No, I don't think anybody, including DFO, is actually monitoring it.
Basically what happened is that, through negotiations, they were able to close down the west Greenland inland fishery, to a large degree, and give it a quota. Unfortunately, the same salmon that go up the coast of west Greenland and then come down through the Labrador Straits and out into the area off Newfoundland, between Newfoundland and Greenland, were outside the EEZ zone, the economic limits, and there's absolutely no surveillance by NASCO.
NASCO, really, the North Atlantic salmon commission, is a joke. They haven't done one lick of surveillance since they took over in 1984.

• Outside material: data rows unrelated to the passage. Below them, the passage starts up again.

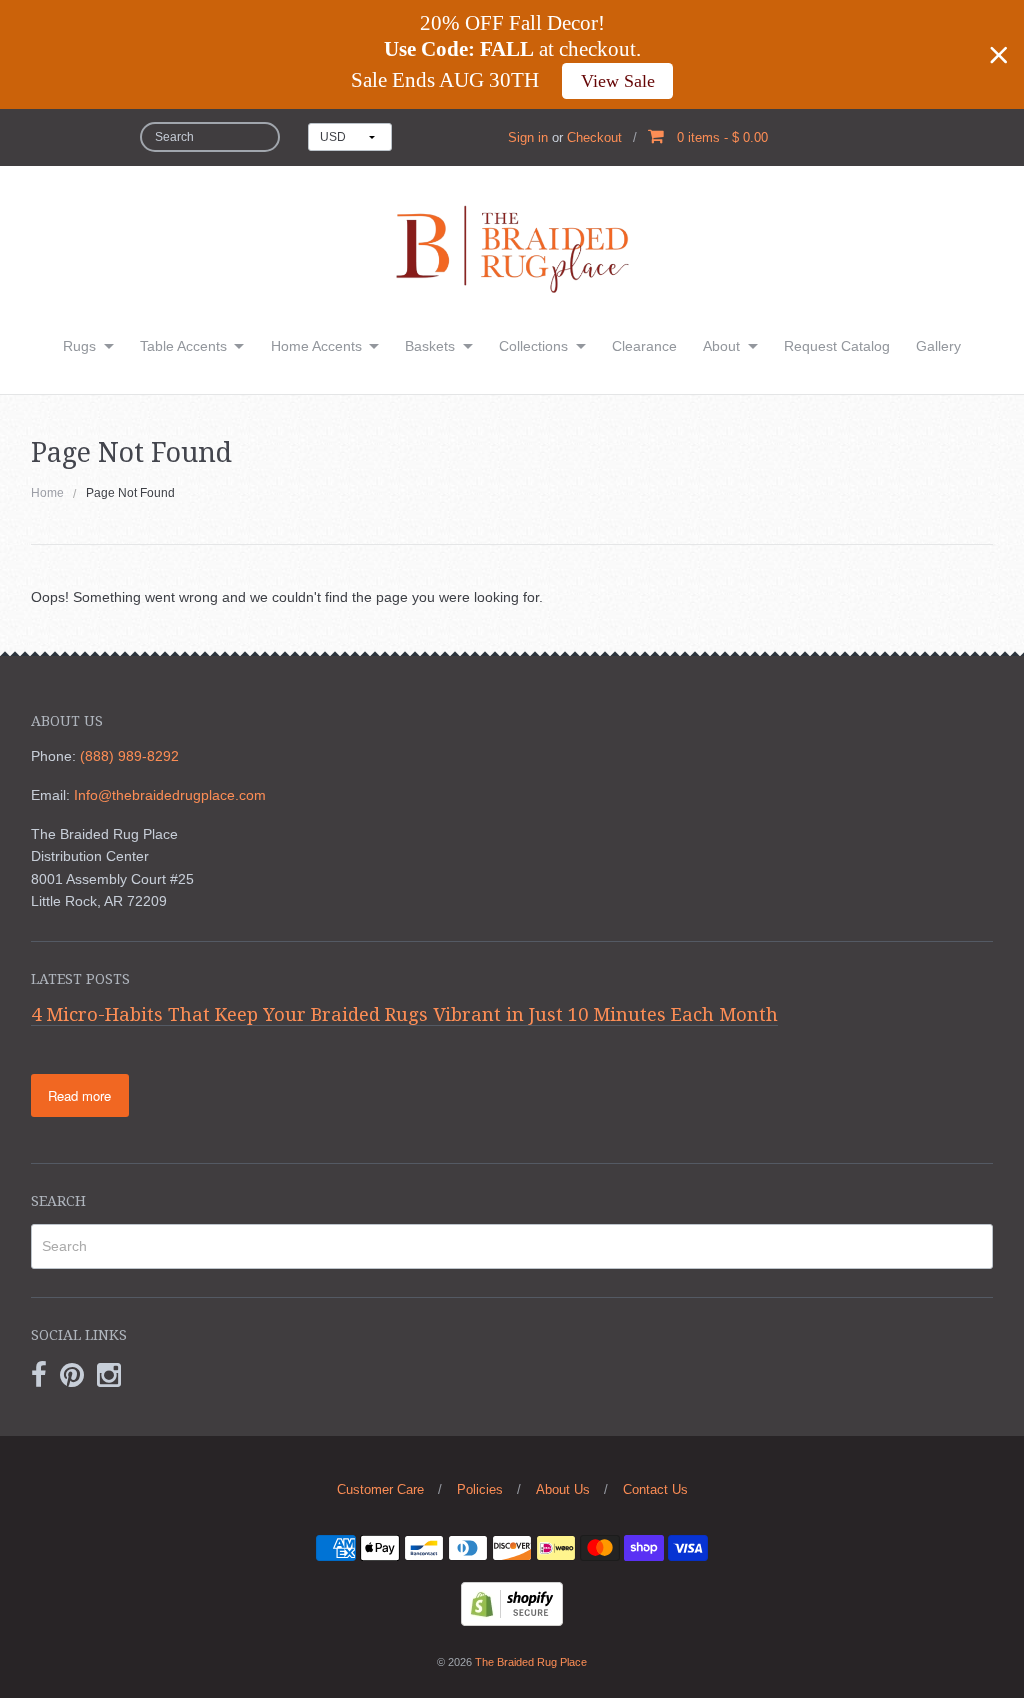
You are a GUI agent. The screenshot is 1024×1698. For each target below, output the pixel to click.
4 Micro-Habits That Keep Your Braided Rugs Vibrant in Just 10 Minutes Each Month (404, 1014)
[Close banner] (999, 55)
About (721, 346)
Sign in (528, 137)
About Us (563, 1489)
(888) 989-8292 (129, 756)
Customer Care (380, 1489)
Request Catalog (837, 346)
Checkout (594, 137)
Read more (79, 1095)
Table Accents (183, 346)
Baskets (430, 346)
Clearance (644, 346)
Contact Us (655, 1489)
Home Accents (316, 346)
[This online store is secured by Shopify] (512, 1602)
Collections (533, 346)
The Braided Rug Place (531, 1662)
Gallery (938, 346)
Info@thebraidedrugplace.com (170, 795)
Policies (480, 1489)
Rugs (79, 346)
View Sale (618, 81)
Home (47, 493)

Basically the problem that was happening in Greenland, where all the scientists agreed.... The Greenland fishery was going to collapse the salmon stock. Just move down the way, a little farther south, and everybody went right back to fishing salmon without any big problem. Between 1985 and 1990, the salmon stocks in the Atlantic Ocean dropped by 55%. Since then, it's just been a continual tail off. I think what's happening is.... If they miss any salmon in that area, then they go and try to get some more off east Greenland, which is in the middle of nowhere, as everybody knows. Nobody lives up there. Anybody can do pretty much what they want. The IUU fisheries are just hammering the place.
The only big river left with a really good salmon run, up until 2020, was the Tana River in northern Norway and Finland. It just got closed for fishing this year because of the collapse of the wild stock. It won't be long before there's no Atlantic salmon stock left in good shape, period.